__GIVEN TASK__
Count how many lines in the material below contain the string "Toggle", matching case exactly, and give only that number.

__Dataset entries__
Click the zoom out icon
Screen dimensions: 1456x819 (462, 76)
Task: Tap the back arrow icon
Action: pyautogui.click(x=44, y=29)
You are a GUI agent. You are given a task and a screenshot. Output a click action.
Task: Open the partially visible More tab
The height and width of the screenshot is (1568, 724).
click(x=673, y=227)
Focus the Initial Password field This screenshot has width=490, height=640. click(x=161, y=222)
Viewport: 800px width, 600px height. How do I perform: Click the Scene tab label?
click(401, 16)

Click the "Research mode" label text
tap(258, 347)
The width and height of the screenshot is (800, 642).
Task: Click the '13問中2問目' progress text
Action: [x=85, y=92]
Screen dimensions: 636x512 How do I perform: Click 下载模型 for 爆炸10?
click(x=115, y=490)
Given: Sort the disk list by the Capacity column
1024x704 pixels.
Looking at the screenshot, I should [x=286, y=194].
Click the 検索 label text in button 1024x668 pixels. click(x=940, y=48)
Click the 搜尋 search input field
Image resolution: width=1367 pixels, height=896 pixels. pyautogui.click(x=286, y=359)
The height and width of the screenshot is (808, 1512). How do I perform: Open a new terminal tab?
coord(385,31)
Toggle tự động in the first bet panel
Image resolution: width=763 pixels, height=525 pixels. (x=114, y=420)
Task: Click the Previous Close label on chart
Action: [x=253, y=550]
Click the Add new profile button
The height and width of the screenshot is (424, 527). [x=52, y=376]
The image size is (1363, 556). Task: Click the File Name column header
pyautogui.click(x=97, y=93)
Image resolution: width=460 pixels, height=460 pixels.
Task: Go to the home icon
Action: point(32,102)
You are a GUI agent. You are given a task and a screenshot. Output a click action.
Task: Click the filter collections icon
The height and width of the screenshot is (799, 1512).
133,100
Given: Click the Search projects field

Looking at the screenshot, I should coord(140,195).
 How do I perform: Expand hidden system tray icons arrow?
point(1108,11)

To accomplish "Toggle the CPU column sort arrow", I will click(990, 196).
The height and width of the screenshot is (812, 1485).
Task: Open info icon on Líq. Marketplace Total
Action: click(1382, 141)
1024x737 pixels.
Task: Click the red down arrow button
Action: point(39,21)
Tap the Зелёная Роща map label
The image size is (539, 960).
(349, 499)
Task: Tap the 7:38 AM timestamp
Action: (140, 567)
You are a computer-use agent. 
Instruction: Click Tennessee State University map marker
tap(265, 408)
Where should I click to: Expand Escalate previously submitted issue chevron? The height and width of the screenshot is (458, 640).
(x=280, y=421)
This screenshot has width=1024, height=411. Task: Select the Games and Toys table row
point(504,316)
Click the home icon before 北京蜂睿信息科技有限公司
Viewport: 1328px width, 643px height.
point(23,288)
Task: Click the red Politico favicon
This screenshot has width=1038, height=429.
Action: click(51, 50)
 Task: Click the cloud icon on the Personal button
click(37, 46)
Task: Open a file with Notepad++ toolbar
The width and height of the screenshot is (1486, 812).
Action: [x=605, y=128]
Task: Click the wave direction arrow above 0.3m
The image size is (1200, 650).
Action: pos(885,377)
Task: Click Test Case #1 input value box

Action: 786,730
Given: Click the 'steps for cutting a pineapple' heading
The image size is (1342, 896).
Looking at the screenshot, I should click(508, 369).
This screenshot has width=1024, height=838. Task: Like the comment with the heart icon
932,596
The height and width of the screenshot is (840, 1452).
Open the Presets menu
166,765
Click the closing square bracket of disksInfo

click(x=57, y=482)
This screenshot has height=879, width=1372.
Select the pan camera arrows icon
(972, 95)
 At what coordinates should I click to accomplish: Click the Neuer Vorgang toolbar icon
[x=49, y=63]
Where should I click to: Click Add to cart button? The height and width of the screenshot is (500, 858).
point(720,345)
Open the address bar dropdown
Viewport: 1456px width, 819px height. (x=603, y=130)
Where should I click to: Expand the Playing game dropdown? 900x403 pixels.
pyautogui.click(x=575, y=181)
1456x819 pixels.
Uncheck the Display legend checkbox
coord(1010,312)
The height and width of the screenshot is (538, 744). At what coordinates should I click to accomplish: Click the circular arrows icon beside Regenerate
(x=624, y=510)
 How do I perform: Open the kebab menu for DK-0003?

__TASK ANSWER__
2